SANTIAGO.– El presidente Luis Abinader acompañado de la vicepresidenta Raquel Peña y de la primera dama Raquel Arbaje, encabezó este lunes el Tedeum con motivo del 182 aniversario de la Batalla del 30 de Marzo, una de las gestas más significativas en la consolidación de la Independencia Nacional.
En la ceremonia religiosa se llevó a cabo en la Catedral Santiago Apóstol, el mandatario estuvo de la gobernadora de Santiago, Rosa Santos; del senador, Daniel Rivera; del alcalde Ulises Rodríguez y del presidente de la Comisión Permanente de Efemérides Patrias, Juan Pablo Uribe.
Previo al inicio del acto religioso, que fue oficiado por el arzobispo metropolitano de la Arquidiócesis de Santiago, monseñor Héctor Rafael Rodríguez, el presidente Abinader participó en el depósito de una ofrenda floral en honor a los próceres que lucharon en la Batalla del 30 de Marzo.

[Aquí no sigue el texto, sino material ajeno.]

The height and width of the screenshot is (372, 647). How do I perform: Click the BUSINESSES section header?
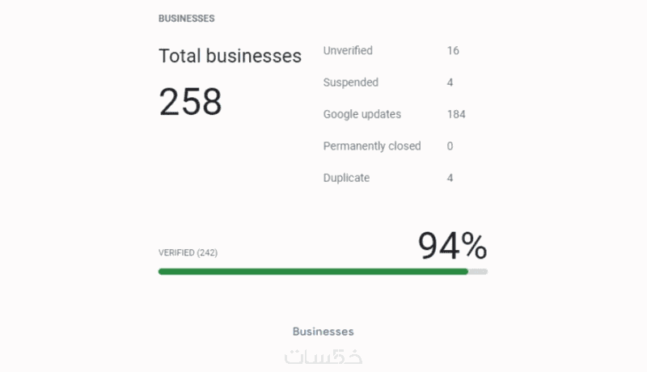click(x=187, y=19)

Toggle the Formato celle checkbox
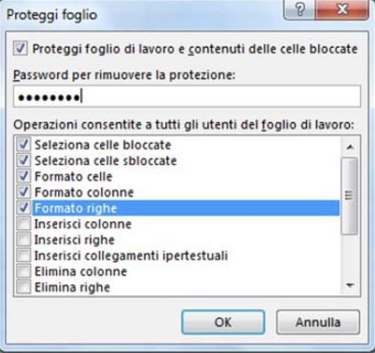[x=24, y=176]
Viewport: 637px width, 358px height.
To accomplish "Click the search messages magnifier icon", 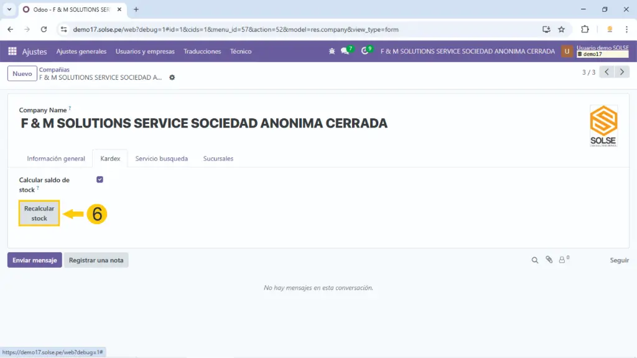I will click(534, 260).
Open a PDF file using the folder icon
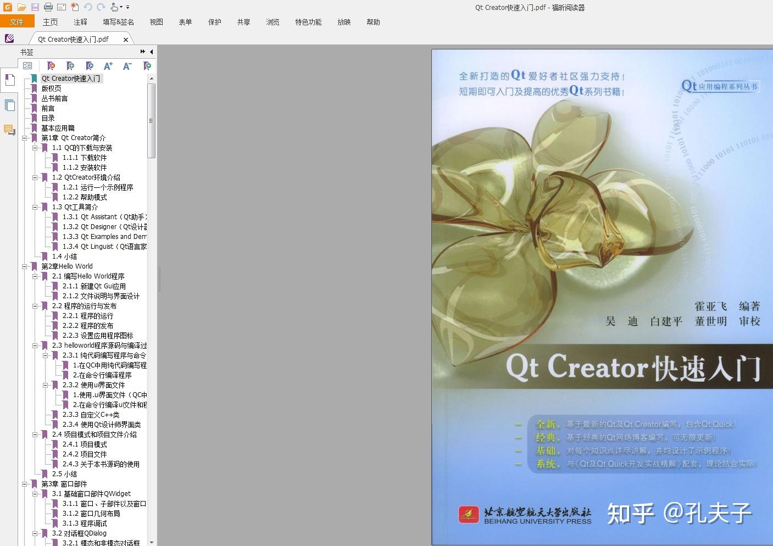 coord(22,7)
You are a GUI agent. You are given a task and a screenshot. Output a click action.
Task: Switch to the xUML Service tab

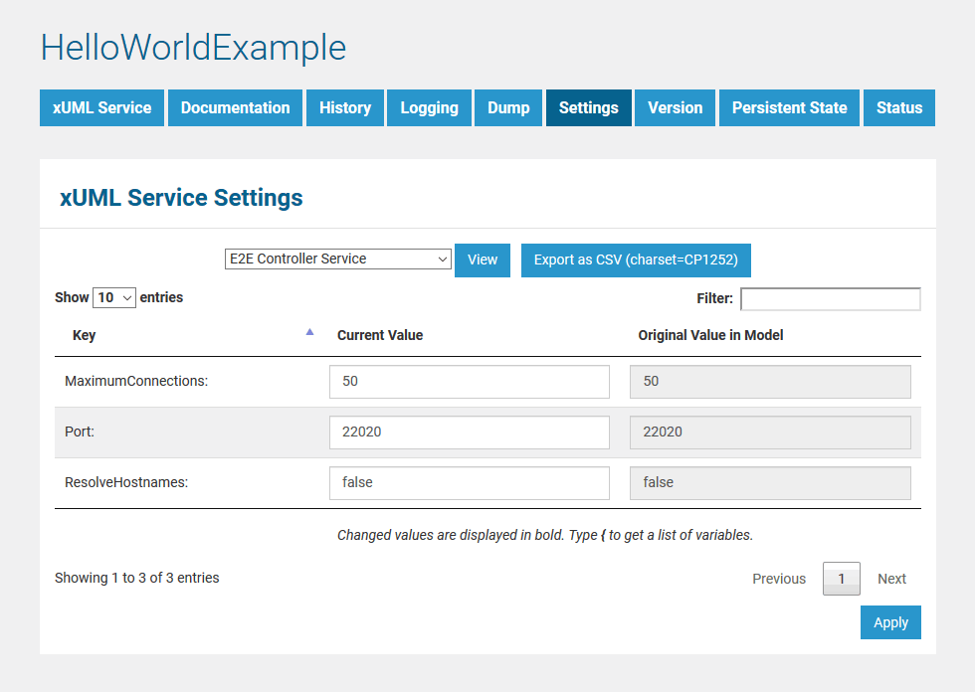(101, 108)
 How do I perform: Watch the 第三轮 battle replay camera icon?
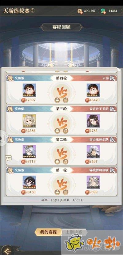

Durante la homilía el arzobispo metropolitano de la Arquidiócesis de Santiago, monseñor Héctor Rafael Rodríguez, llamó a reflexionar sobre el verdadero sentido de la libertad, la solidaridad y los valores que deben guiar a la sociedad dominicana.
“Para la libertad Dios no solamente nos ha creado, sino que Dios nos ha liberado. Y dice San Pablo: no usen la libertad como un pretexto para la carne, sino sírvanse unos a otros por amor. Justamente esta libertad que Dios nos regala no es libertinaje, es dar lo mejor de uno para el bien no solamente del país, sino del otro y de toda la humanidad. Así también nuestros patriotas entendieron que la libertad no se recibe pasivamente, sino que se conquista, se defiende y se sostiene con sacrificio”, expresó.
En ese sentido, exhortó a la ciudadanía a vivir con responsabilidad y sentido humano ante los desafíos actuales. “El Señor nos invita a no dejarnos aplastar por la angustia, sino a asumir este tiempo con austeridad y con sobriedad responsable, sobre todo en el consumo, y por otro lado asumir este tiempo con solidaridad, de manera especial por el más necesitado».
Asimismo, advirtió sobre la importancia de preservar los valores y el compromiso social. “Esta enseñanza nos interpela a no vivir indiferentes, a no traicionar ese legado con nuestra apatía o con la división. El verdadero patriotismo nace del amor, del sacrificio y del servicio. Ser patriota hoy es comprometernos con el bien común, especialmente con los más pobres y vulnerables. Vivir según el espíritu significa construir una sociedad donde reine la justicia, la solidaridad y el respeto a la dignidad humana”, puntualizó.